Friday 2 October 2015

Heroes and villains by Rob Sinclair

Today’s guest blog is by Rob Sinclair author of the Enemy series of espionage thrillers featuring embattled agent Carl Logan.

I’m writing this blog immediately after watching one of my favourite movies; Batman Begins. Whilst watching the film, it got me thinking about just what it is that makes a character in a story, whether in a book or on film, a hero? And has our perception of what makes a hero always been the same or is it changing?

A hero is defined as someone who is admired for their courage, outstanding achievements, or noble qualities. But the more I thought about the question, the more I began to doubt that definition. It just seems to me to be ... a bit too vanilla. Heroes are good people. They strive for justice, show tremendous courage ... yeah, yeah, I get all that.

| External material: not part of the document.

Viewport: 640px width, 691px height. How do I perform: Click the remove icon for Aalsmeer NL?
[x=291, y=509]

There are many heroes in real life and in fiction who are exactly that; think army heroes, or people who save others from burning buildings. People who for whatever reason care for or try to save others and in doing so put themselves in harms way. These are all heroes.

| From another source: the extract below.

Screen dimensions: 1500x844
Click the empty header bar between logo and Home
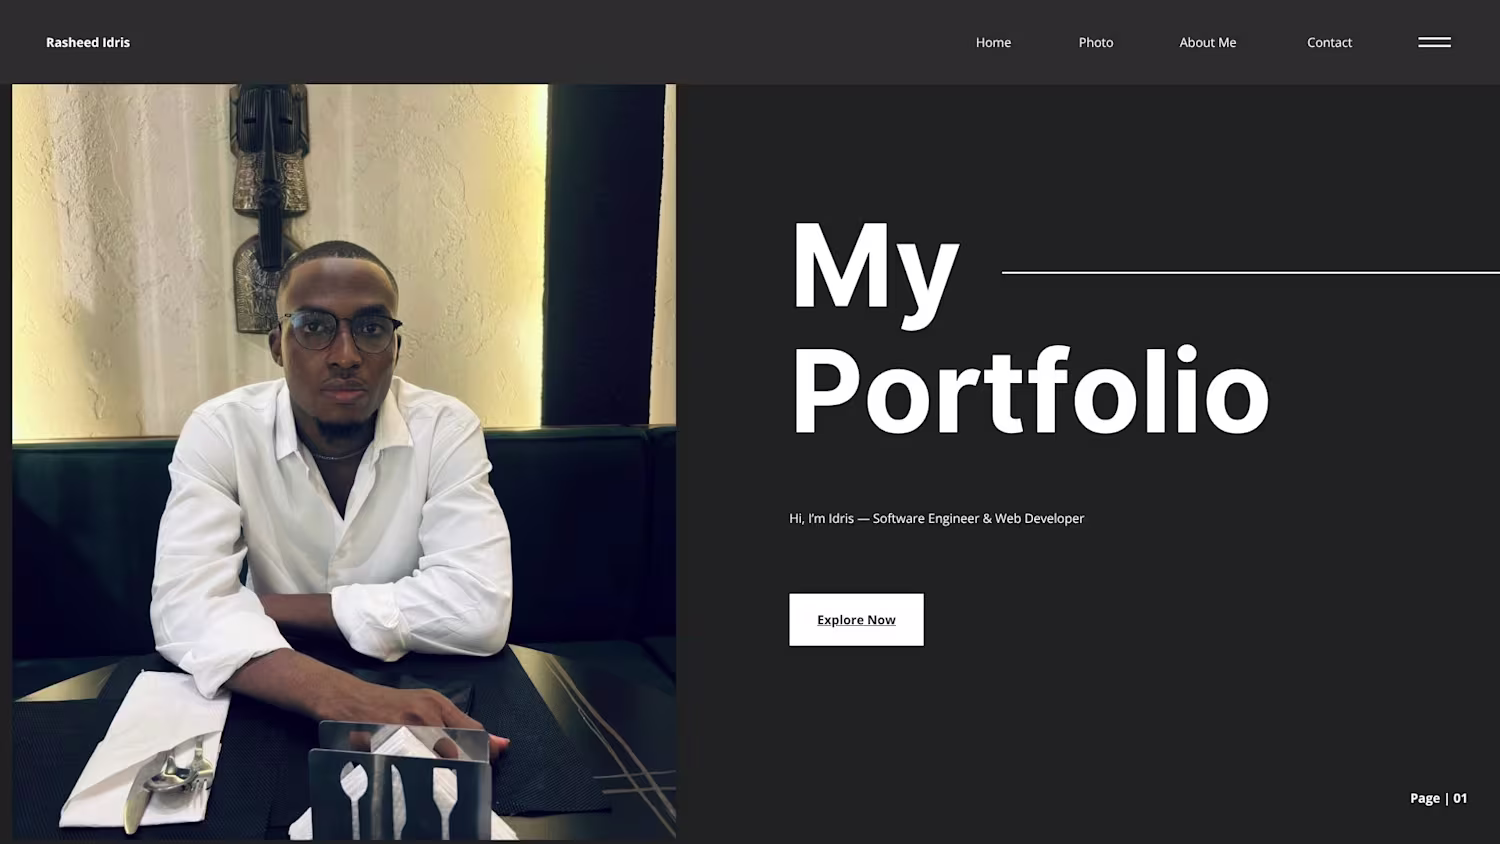(550, 42)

But the fact is, a hero who is all good, who has high morals in everything he or she does and who never puts a foot wrong, never once crosses the line of rules and regulations and laws, can be quite boring in a fictional world I think. When I list out my favourite fictional characters, they all carry something else about them too. A dark side. You see, to some extent I want my heroes to be bad - and I don’t think I’m alone.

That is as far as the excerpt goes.